Given information: Begin
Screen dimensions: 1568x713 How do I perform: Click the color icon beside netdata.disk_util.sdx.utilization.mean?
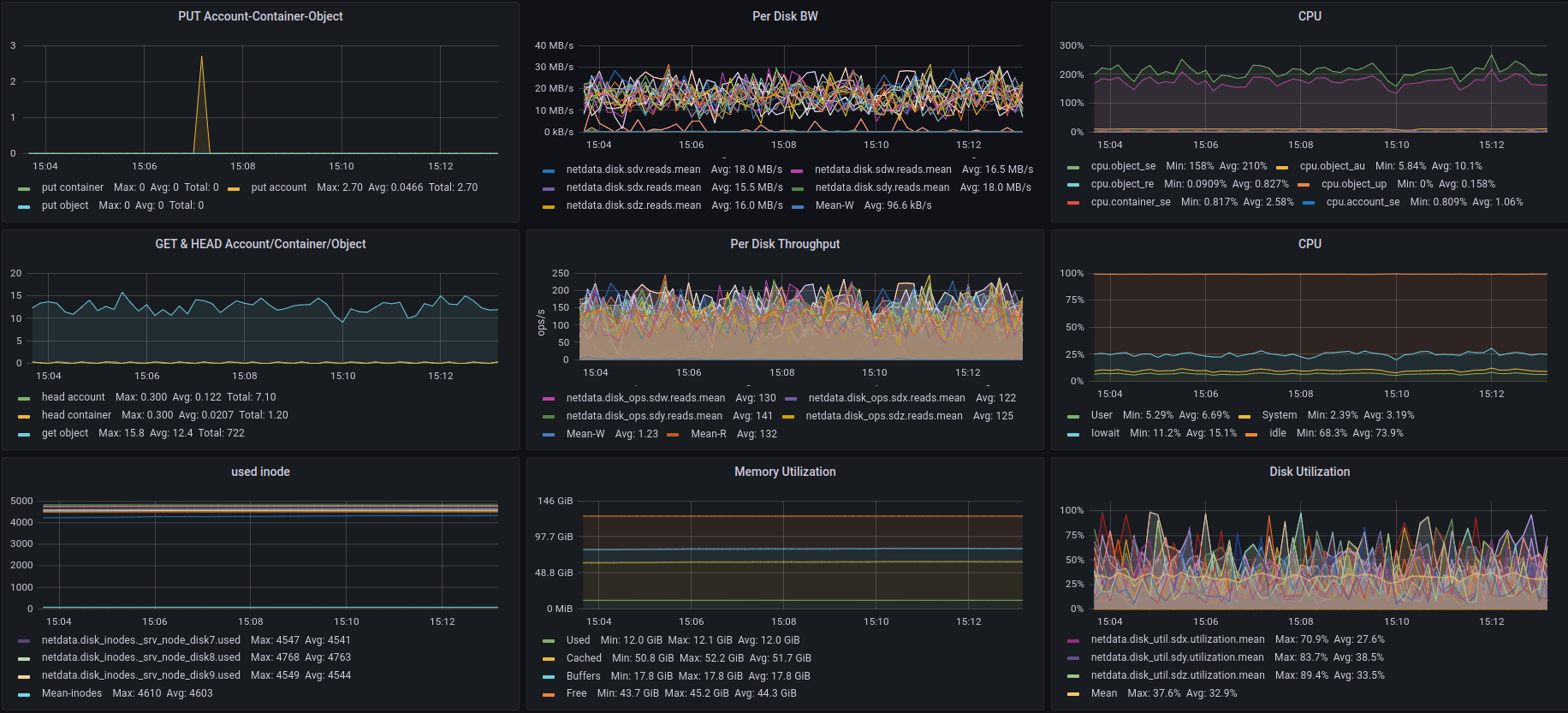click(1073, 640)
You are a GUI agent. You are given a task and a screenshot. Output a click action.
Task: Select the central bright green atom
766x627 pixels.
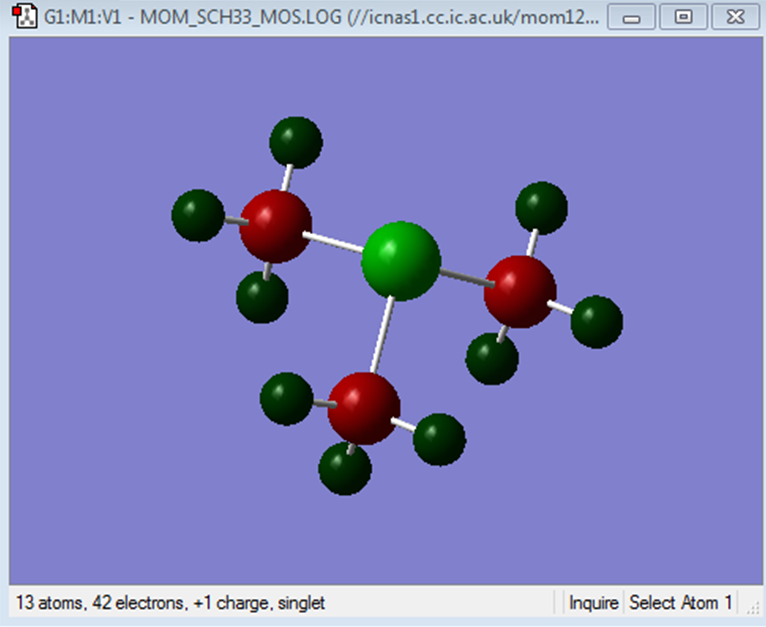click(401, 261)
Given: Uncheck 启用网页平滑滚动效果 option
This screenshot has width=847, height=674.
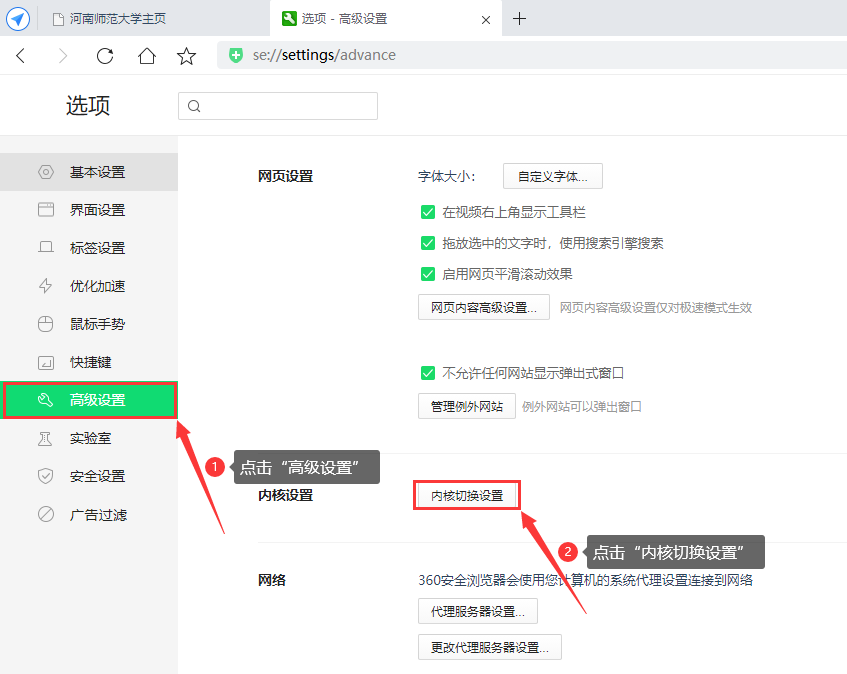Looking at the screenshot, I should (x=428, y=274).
Given information: End
Given information: Begin
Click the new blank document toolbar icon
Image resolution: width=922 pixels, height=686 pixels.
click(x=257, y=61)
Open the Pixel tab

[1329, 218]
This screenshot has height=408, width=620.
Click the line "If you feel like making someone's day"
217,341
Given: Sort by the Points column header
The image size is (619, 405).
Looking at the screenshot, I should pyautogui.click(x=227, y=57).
Given information: End
Given information: Begin
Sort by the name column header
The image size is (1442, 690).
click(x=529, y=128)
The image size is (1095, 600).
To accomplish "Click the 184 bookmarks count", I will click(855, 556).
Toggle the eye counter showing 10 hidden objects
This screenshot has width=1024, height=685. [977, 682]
Given information: End
* What this task involves *
For the records above, state how many lines include "column", giving no more than the number.

* Response area *
2